**TEXT SHOWN:**
***
Valentine’s day can be a happy, candy-and-flowers day – but it can also be a day of loneliness and melancholy. Today’s post, written by our medical student correspondent Richard Huang, addresses the darker side of this Day of the Heart. 

While it is impossible to die directly from heartbreak (although those going through it sure feel like they are dying), it is quite possible to die from a broken heart, i.e. heart failure.

One of the main causes of heart failure is dilated cardiomyopathy. Dilated cardiomyopathy is a chronic and progressive disease with many causes, the most common being complications from the Big Three: coronary artery disease, hypertension, and diabetes. In this post, we will systematically examine dilated cardiomyopathy by going from the small to the big, starting with microscopic morphology and then moving up to gross changes. From there, we will see how the pathology correlates with the disease’s pathophysiology, and how the pathophysiology produces the clinical signs and symptoms.

The basic mechanism underlying dilated cardiomyopathy is as follows:

1. Increase in preload of the heart increases the pressure in the ventricles.
2. Sustained increase in pressure in the ventricles increases the stress on the ventricular walls.
3. Increased wall stress modifies ventricular cardiomyocytes’ gene expression.
4. Gene expression changes result in the duplication of sarcomeres to accommodate the increase in preload.
***
**TASKS FOR THIS EXERCISE:**
**A.** What does the dilated cardiomyopathy post name as the Big Three?
**B.** Pick up the dilated cardiomyopathy post after its last sentence and keep writing it.

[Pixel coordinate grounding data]
***
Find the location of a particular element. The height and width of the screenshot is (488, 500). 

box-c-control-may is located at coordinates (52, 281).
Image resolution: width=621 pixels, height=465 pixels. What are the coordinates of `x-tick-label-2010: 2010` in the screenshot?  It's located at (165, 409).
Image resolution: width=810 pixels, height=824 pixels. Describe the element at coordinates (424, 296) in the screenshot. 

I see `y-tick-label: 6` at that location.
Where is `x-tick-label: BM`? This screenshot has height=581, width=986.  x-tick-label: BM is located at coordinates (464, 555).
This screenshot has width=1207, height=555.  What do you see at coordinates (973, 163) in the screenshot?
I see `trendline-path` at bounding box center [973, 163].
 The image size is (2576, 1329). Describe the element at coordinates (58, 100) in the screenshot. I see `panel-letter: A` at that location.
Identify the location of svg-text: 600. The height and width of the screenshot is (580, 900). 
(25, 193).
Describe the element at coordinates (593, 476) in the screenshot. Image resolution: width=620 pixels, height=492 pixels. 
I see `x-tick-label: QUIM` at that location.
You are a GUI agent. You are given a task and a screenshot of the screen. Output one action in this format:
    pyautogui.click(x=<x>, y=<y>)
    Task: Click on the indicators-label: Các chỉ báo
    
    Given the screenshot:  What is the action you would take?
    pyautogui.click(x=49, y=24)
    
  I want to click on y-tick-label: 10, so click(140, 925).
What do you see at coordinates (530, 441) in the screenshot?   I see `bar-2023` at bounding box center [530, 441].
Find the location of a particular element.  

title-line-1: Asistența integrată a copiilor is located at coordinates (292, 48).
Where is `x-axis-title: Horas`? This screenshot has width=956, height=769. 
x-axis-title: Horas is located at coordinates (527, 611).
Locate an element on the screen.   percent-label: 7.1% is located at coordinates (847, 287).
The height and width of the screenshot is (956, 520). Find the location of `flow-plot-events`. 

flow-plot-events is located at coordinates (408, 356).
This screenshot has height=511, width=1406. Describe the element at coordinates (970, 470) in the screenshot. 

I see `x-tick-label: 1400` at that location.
***
**TASK-BY-TASK RESULTS:**
**A.** Coronary artery disease, hypertension, and diabetes.

**B.**
In order to accommodate the increase in preload, the sarcomeres duplicate in series to increase the ventricular volume, causing individual cardiomyocytes to increase in length. This microscopic change is reflected anatomically by large, dilated heart chambers with relatively normal wall thickness (since the sarcomeres do not duplicate much in parallel, which would have thickened the heart walls).

Massively dilated heart in a case of dilated cardiomyopathy

Physiologically, the increased preload increases the cardiac output of the heart by the Frank-Starling mechanism: increased preload stretches the heart, leading to increased cross-bridging between actin and myosin filaments, resulting in increased active tension in cardiomyocytes (thereby increasing the contractile force necessary to eject the increased preload).

However, as the heart continues to dilate to compensate for the increased preload, it becomes overstretched and falls off the length-tension curve (below). That is, when the heart is overstretched, the number of cross-bridges between actin and myosin filaments actually decreases, and the active tension in cardiomyocytes drops. This leads to reduced contractile force of the heart, and the inevitable systolic heart failure. And we all know what happens once the heart fails.

 

The clinical presentation of dilated cardiomyopathy is essentially dictated by the resultant heart failure. The physical exam reveals signs and symptoms consistent with progressive heart failure, which typically include:

• Tachycardia: heart failure reduces perfusion, which triggers baroreceptors to increase the heart rate in order to maintain cardiac output
• Tachypnea: heart failure reduces perfusion, causing hypoxia, which increases PCO2 and decreases PO2, leading to a compensatory increase in respiratory rate
• Hypertension: heart failure reduces perfusion, which stimulates neurohormonal compensatory mechanisms, leading to release of catecholamines by the adrenergic nervous system and the activation of the renin-angiotensin-aldosterone system. Both lead to increased peripheral vascular resistance, and subsequently increased blood pressure.
• Jugular venous distension: heart failure backs up blood into the venous vasculature, which distends neck veins.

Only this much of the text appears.